Das bedingungslose Grundeinkommen könnte auch ein gutes Tool sein, wenn man bedenkt, dass bezahlte Arbeit weniger werden wird.

Inga Höltmann: Ich weiß gar nicht, ob ich dem unbedingt zustimmen würde. Mit technologischen Innovationen ist uns bisher eigentlich nie Arbeit verloren gegangen. Es sind eben andere Dinge entstanden dadurch. Arbeit wird sich verändern und ganz neue Berufe werden entstehen. Und da sind wir auch wieder beim Ausbildungssystem. Unsere aktuellen Schüler müssen wir auf Jobs vorbereiten, von denen wir noch nicht einmal wissen, dass es sie geben wird. Es geht also nicht darum sich davor zu fürchten, dass uns die Jobs ausgehen, sondern wie wir neue Jobs schaffen und wie wir die Menschen darauf vorbereiten können.

Du hast mal geschrieben, dass du den Fachkräftemangel hausgemacht findest. Was meinst du damit?

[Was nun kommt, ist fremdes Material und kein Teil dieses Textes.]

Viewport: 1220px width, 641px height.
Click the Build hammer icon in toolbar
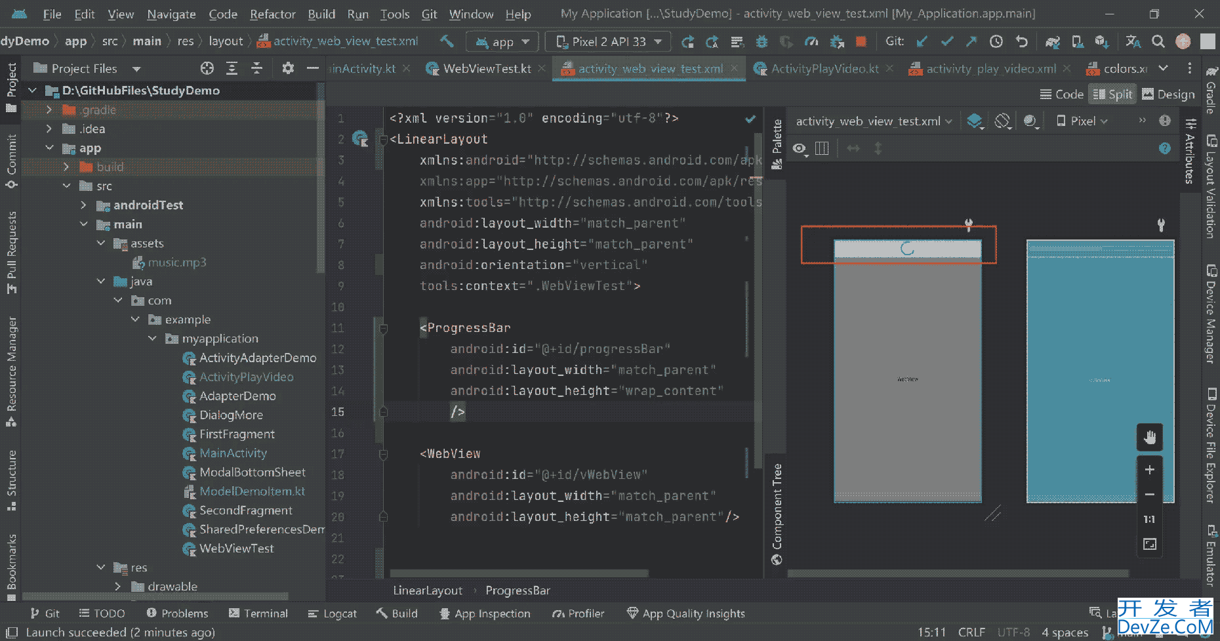point(447,41)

Inga Höltmann: Ich höre oft von Unternehmern, dass der Markt wie leergefegt sei. Gleichzeitig kenne ich viele hochqualifizierte Leute, die lange nach einem Job gesucht haben. Da scheint es ein Kommunikations- oder ein Konnektionsproblem zu geben. Unternehmen tun gut daran zu erkennen, dass Bewerbungsprozesse mittlerweile anders funktionieren und auch anders kommuniziert werden sollten. Oftmals fehlt in den Stellenanzeigen zum Beispiel der Aspekt, was die Bewerber eigentlich von den Unternehmen bekommen, außer vielleicht der finanziellen Entlohnung und manchmal noch dem Obstkorb. Schlimm finde ich auch die Floskel von der „herausfordernden Arbeit in einem tollen Team“. Das Problem des Fachkräftemangels kann für Unternehmen auch eine Chance darstellen. Es ist ein guter Moment, sich zu überlegen, was genau sie eigentlich ausmacht und wie sie wollen, dass bei ihnen gearbeitet wird – und diese Geschichten dann auch zu erzählen.